Gough, a former world champion as a windsurfer and in Moth sailing, concurred with his co-skipper, saying: “It had all the variables. The first two days were pretty tough.
“Both of us steered the whole time. It’s just really long stints of steering. Like, today we stayed on the outside of Schouten [Island] all the way home.”
Like all the crews who have finished this year’s race, the pair found the first night when there was a southerly and sea current was punishing. For them, holding course was difficult.
“It was a really interesting sea state,” Gough said.
“There were no backs on the waves. You just come out and slam. I thought we were going to break the boat in half. The pilot wouldn’t know what to do there, so we steered on and off.”
Gough’s said his background in windsurfing and Moth sailing brought some specific assets.
“I get on the tiller when it gets really light,” he said.
“I didn’t do too well coming into Tasman. I made a bit of an error on the layline, but I got us out of Tasman… I thought it was okay.
“That was a real gain for us. It was going to shut down, it was inevitable. We got in. We just sneaked into the start of the sea breeze, and once we get bowling along my job’s done.
“So, I’m a light weather skipper.”
Gough said the issue of sleep management in the race was based more on need than any specific plan or watch system.
“Usually John says, ‘Rob, are you awake? I need you.’ And that’d be the same for him,” Gough said.
“We just sort of sleep just there (pointing to a corner of the pit near the door) with all our gear on, just trying to catch 20 minutes or something.
“We probably had two or three hours a day, I guess. And then the rest was cat naps.”
What is sure, the pair bought the right boat for the Sydney Hobart.
“We always wanted to do a two-handed race. We always wanted it to be the first one of the Sydney Hobart” Gough said. “We wanted the boat that we knew we could survive those conditions in, like on the first night or two.
“It is a really powerful boat. It will bite you badly if you don’t get it right. But it’s so much fun.
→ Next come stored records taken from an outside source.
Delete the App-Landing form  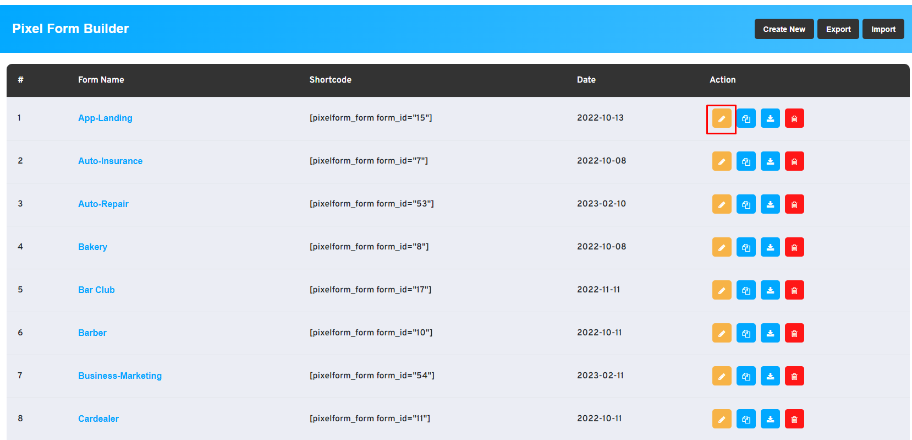tap(794, 118)
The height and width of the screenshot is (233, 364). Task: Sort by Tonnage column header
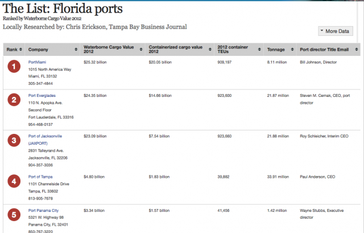click(278, 50)
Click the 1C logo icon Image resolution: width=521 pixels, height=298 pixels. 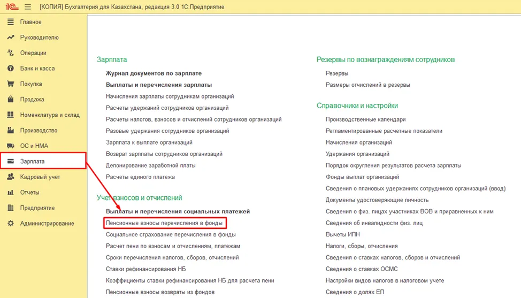12,6
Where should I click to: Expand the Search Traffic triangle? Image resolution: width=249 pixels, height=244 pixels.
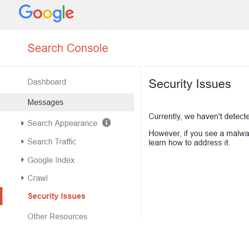click(22, 141)
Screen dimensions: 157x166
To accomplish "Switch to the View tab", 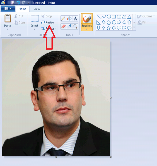I will click(37, 9).
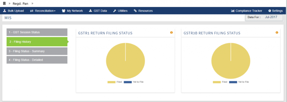Image resolution: width=287 pixels, height=102 pixels.
Task: Click the Reconciliation arrows icon
Action: [x=32, y=11]
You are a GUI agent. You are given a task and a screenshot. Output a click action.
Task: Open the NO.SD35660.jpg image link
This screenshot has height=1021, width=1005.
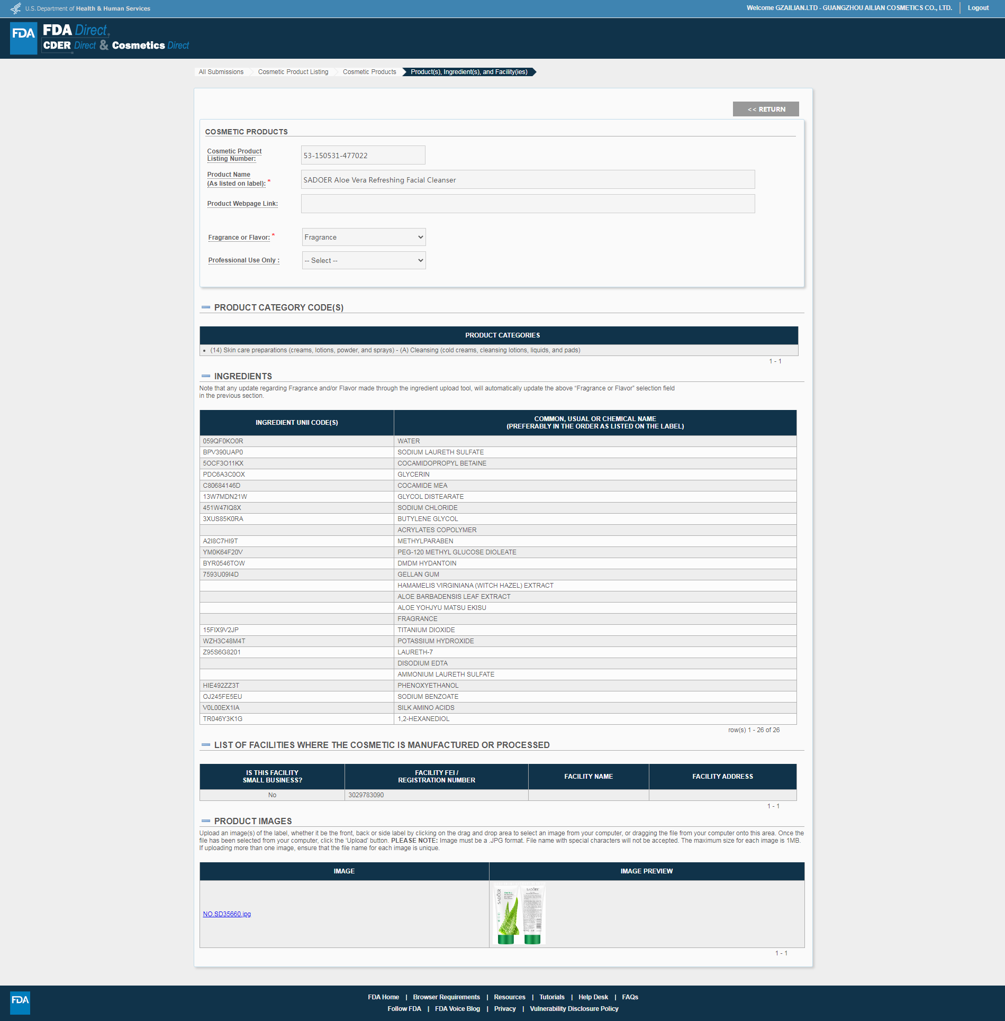pyautogui.click(x=227, y=914)
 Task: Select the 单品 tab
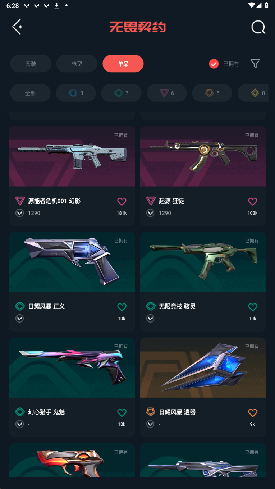click(123, 64)
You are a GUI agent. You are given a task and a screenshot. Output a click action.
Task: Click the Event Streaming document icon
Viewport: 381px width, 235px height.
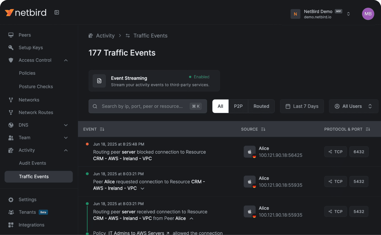tap(99, 81)
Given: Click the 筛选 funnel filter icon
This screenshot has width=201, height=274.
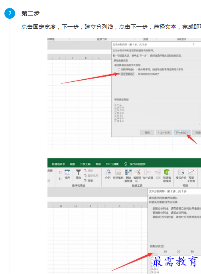Looking at the screenshot, I should pyautogui.click(x=78, y=172).
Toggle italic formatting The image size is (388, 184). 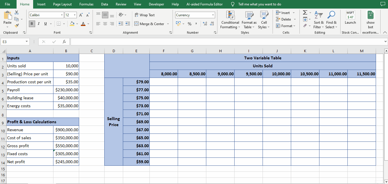click(39, 24)
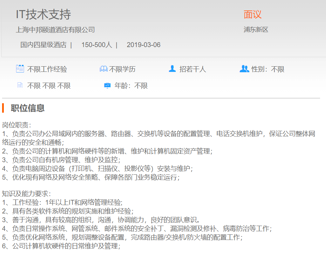Click the posting date 2019-03-06
Viewport: 326px width, 256px height.
point(143,45)
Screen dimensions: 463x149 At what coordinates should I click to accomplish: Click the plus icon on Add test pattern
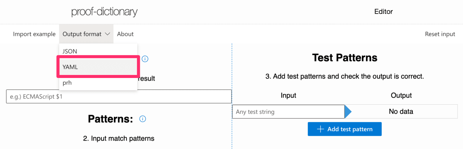tap(320, 129)
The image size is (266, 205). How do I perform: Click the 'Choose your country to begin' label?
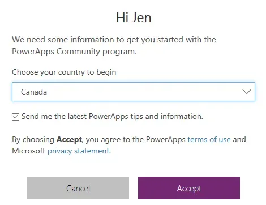pyautogui.click(x=64, y=72)
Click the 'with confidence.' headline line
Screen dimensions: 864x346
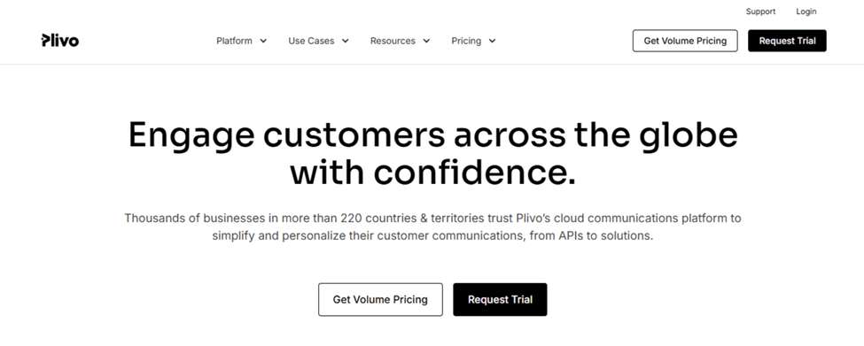[x=432, y=173]
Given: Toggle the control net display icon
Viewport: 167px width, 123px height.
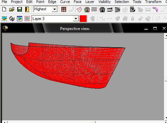Looking at the screenshot, I should point(64,9).
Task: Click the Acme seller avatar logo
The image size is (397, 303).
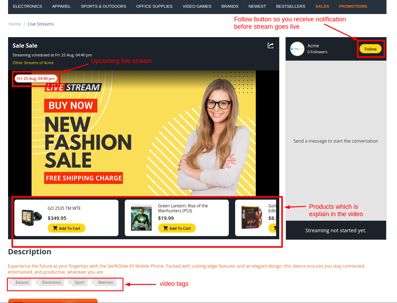Action: point(297,49)
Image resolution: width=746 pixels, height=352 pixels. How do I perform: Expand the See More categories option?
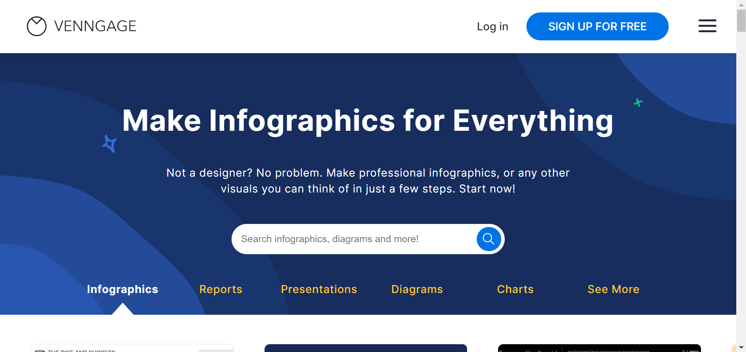613,289
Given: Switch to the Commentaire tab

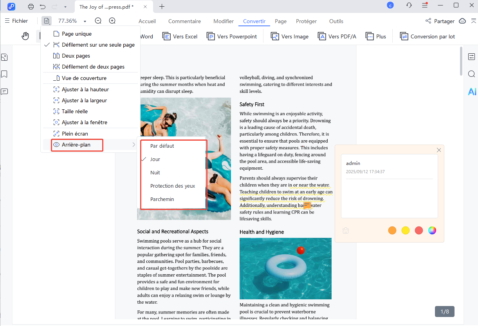Looking at the screenshot, I should (184, 21).
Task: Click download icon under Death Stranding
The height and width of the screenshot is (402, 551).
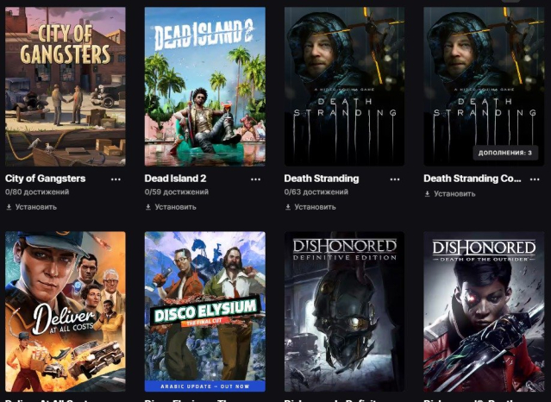Action: pyautogui.click(x=288, y=207)

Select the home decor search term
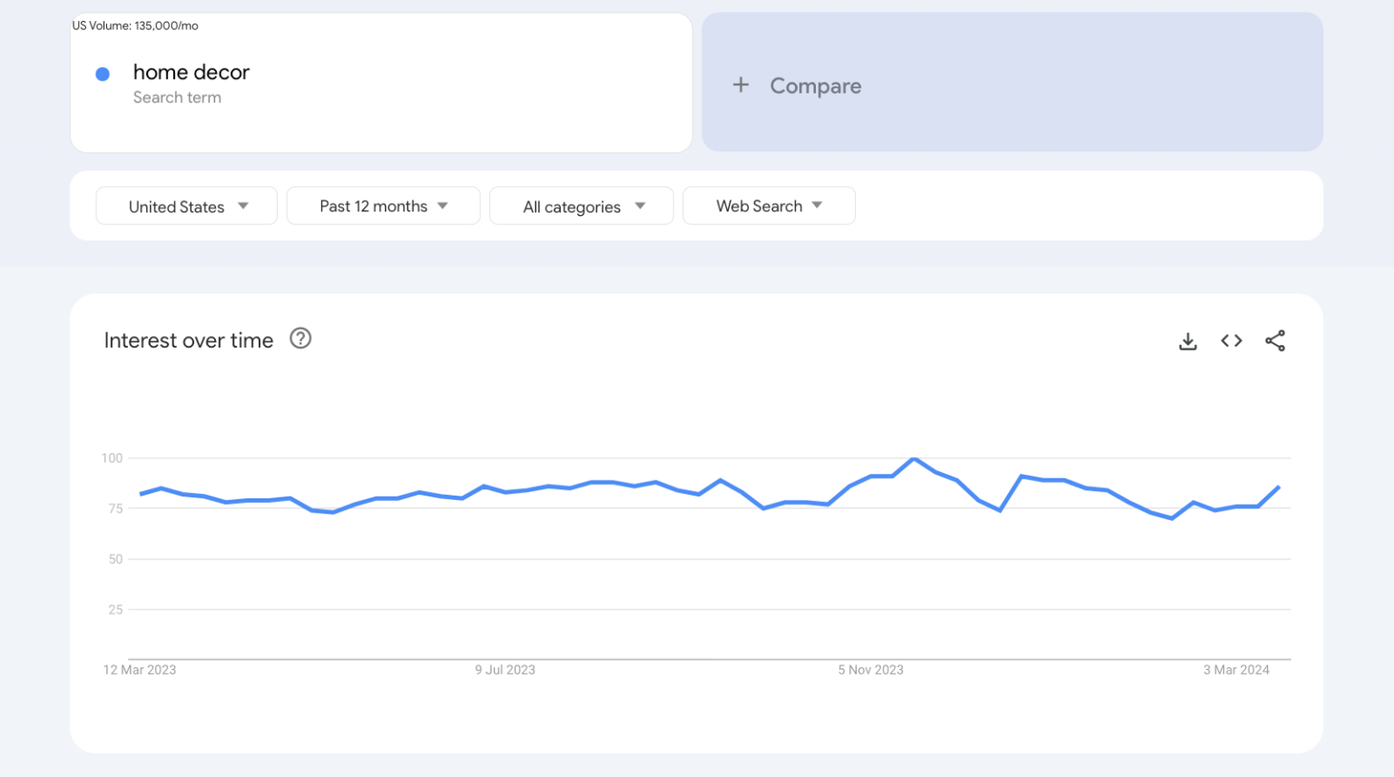pyautogui.click(x=191, y=73)
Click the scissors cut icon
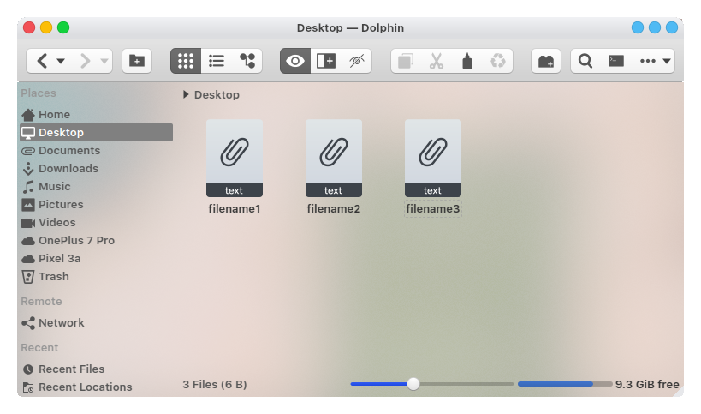 coord(437,61)
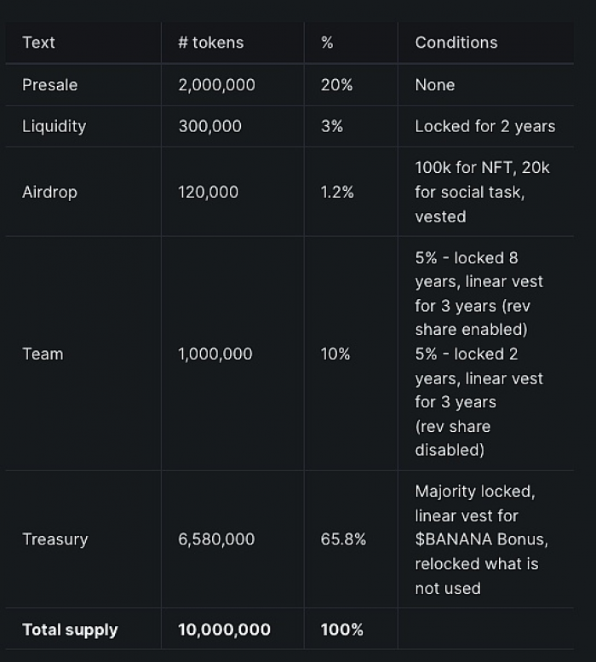Click the '# tokens' column header
Screen dimensions: 596x662
(x=211, y=43)

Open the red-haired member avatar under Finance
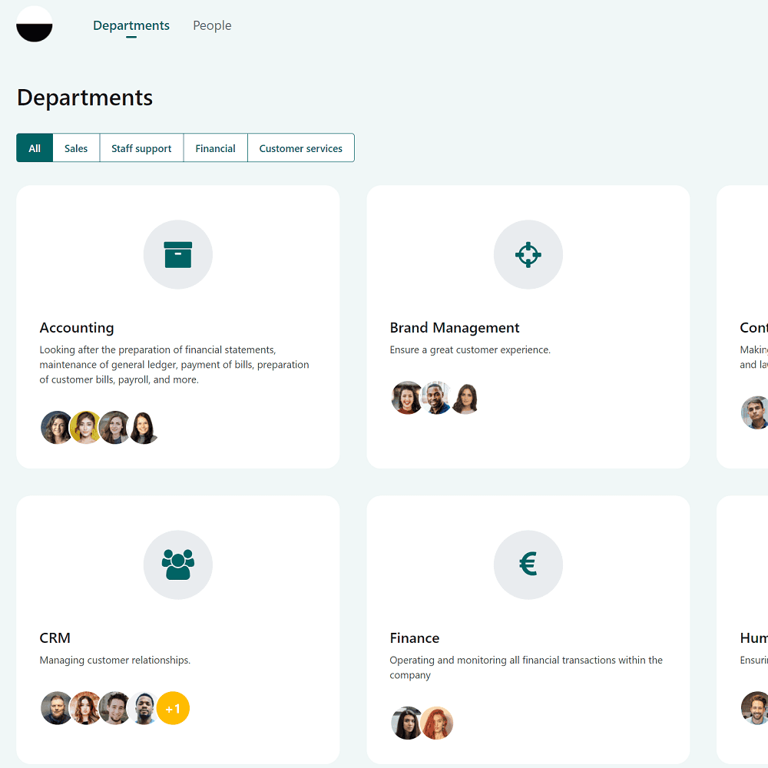tap(437, 723)
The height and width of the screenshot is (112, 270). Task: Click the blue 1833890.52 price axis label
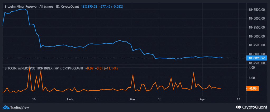(x=257, y=58)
“We came across Storm Bay doing 16 knots … in only 18 knots of sea breeze.”
Asked what is the most demanding part of sailing the boat two-handed was, Gough, who suspects he fractured a rib during the race, said driving the boat is the hardest.
“You have got do the runners and there is a really big main,” he said.
“That’s the trickiest, and then you often go to a spinnaker to try and deal with it, and it loads up really quite quickly. You think ahead and look at what’s going on before you do that.”
Saul also credited their performance to a “conservative” approach throughout the race.
“We were a bit conservative when it was rough, but then that was smart, which was proven by the guys that couldn’t finish,” Saul said.